DIRECTIONS FOR THIS TASK
The line containing "Task: Select the" marks where copying starts, so set down that line and each one after it exactly, through the end of the records.

[Dataset entries]
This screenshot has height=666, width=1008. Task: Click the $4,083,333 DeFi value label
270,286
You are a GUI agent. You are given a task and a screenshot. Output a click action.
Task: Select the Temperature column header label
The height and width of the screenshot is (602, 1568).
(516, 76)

SOLUTION TO THE EXERCISE
Task: Select the Temperature column header label
The height and width of the screenshot is (602, 1568).
(516, 76)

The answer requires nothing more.